Problem to solve: Every line below containing the word "will" should be found and copied.
Source records Start Marker
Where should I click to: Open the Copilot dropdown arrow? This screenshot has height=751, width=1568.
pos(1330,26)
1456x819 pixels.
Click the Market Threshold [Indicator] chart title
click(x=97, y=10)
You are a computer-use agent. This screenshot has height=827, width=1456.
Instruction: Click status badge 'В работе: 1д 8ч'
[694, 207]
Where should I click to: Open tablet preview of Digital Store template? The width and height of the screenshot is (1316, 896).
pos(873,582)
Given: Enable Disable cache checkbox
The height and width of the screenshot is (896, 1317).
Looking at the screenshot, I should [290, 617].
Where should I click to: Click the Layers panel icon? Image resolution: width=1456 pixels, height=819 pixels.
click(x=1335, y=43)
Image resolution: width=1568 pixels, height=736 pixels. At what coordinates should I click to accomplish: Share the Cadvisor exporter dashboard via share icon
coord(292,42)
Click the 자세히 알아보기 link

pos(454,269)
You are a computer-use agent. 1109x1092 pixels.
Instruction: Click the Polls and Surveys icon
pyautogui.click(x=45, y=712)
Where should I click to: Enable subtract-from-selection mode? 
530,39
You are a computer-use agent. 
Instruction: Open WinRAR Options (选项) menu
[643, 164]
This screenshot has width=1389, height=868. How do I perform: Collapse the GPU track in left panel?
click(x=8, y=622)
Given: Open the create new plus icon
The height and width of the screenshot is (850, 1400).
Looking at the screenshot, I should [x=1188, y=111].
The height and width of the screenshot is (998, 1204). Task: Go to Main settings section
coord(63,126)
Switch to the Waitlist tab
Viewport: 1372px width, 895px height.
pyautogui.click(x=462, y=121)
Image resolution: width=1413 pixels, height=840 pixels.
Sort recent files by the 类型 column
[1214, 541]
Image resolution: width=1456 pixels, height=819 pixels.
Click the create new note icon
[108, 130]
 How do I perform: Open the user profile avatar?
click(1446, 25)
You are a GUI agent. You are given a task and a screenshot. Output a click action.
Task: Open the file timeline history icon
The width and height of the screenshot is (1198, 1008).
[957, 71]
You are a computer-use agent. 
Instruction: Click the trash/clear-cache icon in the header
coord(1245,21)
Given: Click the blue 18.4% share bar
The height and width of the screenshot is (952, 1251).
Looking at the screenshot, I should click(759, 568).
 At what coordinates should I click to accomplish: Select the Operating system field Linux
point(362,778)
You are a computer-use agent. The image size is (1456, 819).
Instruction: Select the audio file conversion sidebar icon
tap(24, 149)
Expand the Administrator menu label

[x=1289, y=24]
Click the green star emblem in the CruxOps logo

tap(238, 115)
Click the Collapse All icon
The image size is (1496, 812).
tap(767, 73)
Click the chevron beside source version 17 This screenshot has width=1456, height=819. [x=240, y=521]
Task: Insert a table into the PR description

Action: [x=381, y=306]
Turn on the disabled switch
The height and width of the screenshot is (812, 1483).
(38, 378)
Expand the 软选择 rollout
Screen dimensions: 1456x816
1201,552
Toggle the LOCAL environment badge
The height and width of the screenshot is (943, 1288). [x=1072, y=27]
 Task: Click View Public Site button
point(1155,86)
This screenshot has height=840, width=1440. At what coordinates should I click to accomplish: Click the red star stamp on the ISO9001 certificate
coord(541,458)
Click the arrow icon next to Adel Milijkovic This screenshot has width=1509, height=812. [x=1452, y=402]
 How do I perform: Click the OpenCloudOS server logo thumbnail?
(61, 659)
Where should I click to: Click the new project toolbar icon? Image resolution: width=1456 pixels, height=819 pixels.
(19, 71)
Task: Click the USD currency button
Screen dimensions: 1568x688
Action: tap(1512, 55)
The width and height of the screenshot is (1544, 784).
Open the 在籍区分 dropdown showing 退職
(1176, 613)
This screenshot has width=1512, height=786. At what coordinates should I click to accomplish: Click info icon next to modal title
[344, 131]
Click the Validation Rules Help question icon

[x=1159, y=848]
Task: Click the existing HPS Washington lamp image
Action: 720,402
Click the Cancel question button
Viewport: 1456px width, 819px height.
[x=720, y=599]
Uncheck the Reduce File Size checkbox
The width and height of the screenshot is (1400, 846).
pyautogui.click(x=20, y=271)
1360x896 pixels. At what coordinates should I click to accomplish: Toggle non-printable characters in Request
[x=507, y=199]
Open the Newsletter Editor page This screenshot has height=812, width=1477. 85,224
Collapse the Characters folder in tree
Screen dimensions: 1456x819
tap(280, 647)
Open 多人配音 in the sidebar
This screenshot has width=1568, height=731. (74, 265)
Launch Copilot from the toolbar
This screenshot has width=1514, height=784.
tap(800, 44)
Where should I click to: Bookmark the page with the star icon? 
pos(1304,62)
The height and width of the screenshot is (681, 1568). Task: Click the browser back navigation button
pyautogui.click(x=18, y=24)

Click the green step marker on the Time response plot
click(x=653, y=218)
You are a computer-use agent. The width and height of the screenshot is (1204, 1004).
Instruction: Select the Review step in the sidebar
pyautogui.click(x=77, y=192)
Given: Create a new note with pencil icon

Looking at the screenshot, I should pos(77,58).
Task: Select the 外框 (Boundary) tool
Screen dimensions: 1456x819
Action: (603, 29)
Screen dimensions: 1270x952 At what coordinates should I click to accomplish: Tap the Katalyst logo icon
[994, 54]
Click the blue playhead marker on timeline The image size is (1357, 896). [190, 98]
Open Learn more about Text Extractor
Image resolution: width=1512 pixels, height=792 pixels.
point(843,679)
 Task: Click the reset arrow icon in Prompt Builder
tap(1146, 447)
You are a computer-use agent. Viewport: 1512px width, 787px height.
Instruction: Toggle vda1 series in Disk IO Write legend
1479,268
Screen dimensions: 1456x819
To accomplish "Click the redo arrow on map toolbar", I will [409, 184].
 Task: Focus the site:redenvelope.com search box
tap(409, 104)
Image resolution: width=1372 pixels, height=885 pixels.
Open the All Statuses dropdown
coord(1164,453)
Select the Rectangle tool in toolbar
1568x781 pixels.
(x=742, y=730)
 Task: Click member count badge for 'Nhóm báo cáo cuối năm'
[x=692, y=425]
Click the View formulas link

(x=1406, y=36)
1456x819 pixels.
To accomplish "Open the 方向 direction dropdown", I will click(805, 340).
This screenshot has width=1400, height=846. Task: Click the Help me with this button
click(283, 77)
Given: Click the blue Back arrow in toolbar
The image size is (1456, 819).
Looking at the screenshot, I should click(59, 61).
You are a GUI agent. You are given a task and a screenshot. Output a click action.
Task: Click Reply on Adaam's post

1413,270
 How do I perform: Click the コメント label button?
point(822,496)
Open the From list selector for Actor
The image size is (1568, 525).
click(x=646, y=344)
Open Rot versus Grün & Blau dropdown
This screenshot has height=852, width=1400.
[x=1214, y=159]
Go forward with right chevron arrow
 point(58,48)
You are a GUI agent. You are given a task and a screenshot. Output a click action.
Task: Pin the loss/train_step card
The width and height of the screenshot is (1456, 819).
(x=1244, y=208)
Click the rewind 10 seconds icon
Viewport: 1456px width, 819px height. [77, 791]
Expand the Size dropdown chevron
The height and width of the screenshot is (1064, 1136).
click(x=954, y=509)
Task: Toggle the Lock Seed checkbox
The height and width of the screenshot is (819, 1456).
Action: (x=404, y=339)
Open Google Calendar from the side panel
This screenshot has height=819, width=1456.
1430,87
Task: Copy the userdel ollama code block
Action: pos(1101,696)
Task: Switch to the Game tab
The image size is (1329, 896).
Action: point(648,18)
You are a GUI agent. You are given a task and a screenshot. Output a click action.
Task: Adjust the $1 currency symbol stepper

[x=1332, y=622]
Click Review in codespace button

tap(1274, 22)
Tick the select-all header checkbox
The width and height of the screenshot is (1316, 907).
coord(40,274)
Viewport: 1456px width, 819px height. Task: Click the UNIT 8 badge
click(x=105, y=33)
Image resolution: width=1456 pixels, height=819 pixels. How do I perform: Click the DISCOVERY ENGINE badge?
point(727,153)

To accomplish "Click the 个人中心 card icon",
Source records End Marker
The completed task:
To accomplish "Click the redo arrow on map toolbar", I will [409, 184].
To accomplish "Open the 方向 direction dropdown", I will click(805, 340).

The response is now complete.